La langue française, avec son absence d'accents toniques, n'est pas la langue idéale de la musique lyrique. Mais la France n'en a pas moins connu, entre 1900 et 1939, quelques très bons chanteurs, doués de voix splendides. Si nous en avons encore, c'est en petit nombre. Combien d'artistes de classe internationale, à côté d'une Régine Crespin ?

La qualité moyenne des voix naturelles des débutants est bonne. Il n'y a pas là de défaillance alarmante. Le plus inquiétant est ce que l'on fait des voix, dans l'enseignement, dans l'usage professionnel et l'exercice du métier d'artiste lyrique.

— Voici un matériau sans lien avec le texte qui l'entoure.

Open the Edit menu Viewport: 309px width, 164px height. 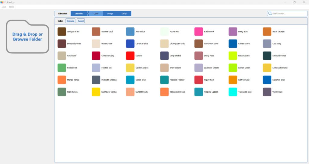click(x=4, y=7)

Le travail d'école est certainement le premier responsable. Les méthodes de l'enseignement officiel ou privé sont évidemment à l'origine de ces émissions serrées, de ces aigus chevrotants, de ces médiums vides, si souvent déplorés.

Les carrières fondées sur la pratique de telles méthodes ne peuvent que gâter plus encore ce que l'enseignement a déjà attaqué dans les dons naturels.

Des améliorations sensibles sont cependant constatées dans de jeunes voix formées en France et qui sont ensuite allées se faire traiter par des méthodes milanaises ou viennoises. Mais rares sont les artistes français qui admettent la supériorité de ces dernières, ou qui ont la possibilité matérielle de s'offrir de telles cures.

Gilbert Amy, compositeur et chef d'orchestre, est le nouveau directeur du Domaine musical. Il succède à Pierre Boulez, fondateur des concerts du Domaine musical en 1954, qui a abandonné ses fonctions en mars 1967.